Ringrazio in d'ora per l'attenzione che vorrete riservarmi e porgo cordiali saluti”
Consulenza legale i 26/05/2022
Ai sensi dell'art. 104 delle disp. att. c.p.p., spetta all’autorità giudiziaria che emana il provvedimento di sequestro il compito di iscrivere d’ufficio nel registro delle imprese l’immissione dell’amministratore giudiziario; perciò se l’iscrizione è avvenuta essa sarà opponibile ai terzi.

L'art. 35, comma 5 del Codice Antimafia dispone che l'amministratore giudiziario, il quale riveste la qualifica di pubblico ufficiale e deve adempiere con diligenza ai compiti del proprio ufficio, ha il compito di provvedere alla gestione, alla custodia e alla conservazione dei beni sequestrati, sotto la direzione del giudice delegato, al fine di incrementare, se possibile, la redditività dei beni medesimi.
Egli, pertanto, avrebbe avuto l’onere di segnalare la modifica dell’amministratore all’ADM, in quanto questo può essere considerato un atto di gestione per la conservazione dell’azienda sequestrata.

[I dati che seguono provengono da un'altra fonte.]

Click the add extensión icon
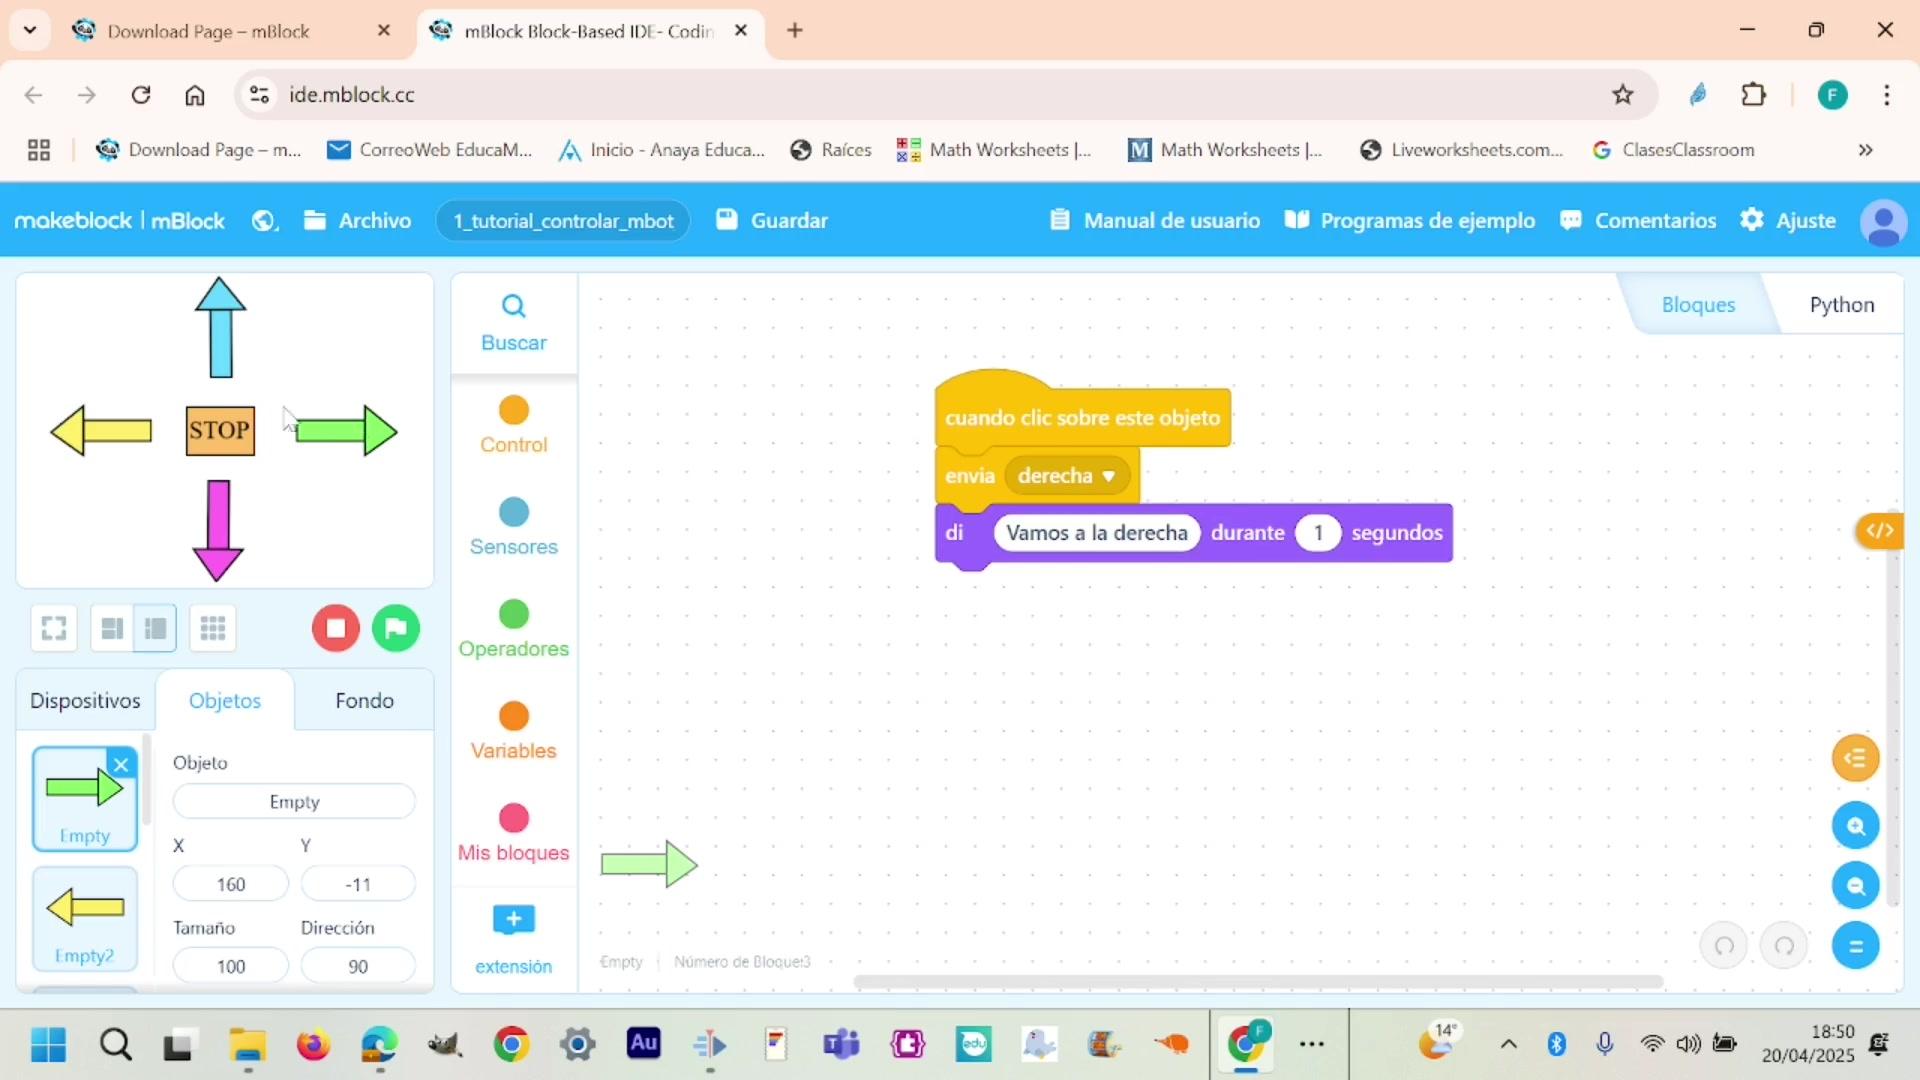point(514,920)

Va, tuttavia, considerato che, ai sensi dell'art. 35 bis, comma 1, l'amministratore giudiziario è esente da responsabilità civile per gli atti di gestione compiuti nel periodo di efficacia del provvedimento di sequestro, fatti salvi i casi di dolo o colpa grave.
Di conseguenza, salvo che non ci sia stata coscienza e volontà da parte dell’amministratore giudiziario di arrecare un danno alla società oppure a meno che non si possa dimostrare una grave violazione dell'obbligo di diligenza legislativamente imposto, con un discostamento molto evidente del suo comportamento dalle regole di diligenza, prudenza e perizia che il caso concreto avrebbe richiesto di osservare, non è configurabile una sua responsabilità civile.
La casistica in tal senso è molto ampia: potrebbe sussistere colpa grave nell’eventualità in cui, pur informato della necessità della segnalazione e a tal fine sollecitato, non abbia comunque adempiuto.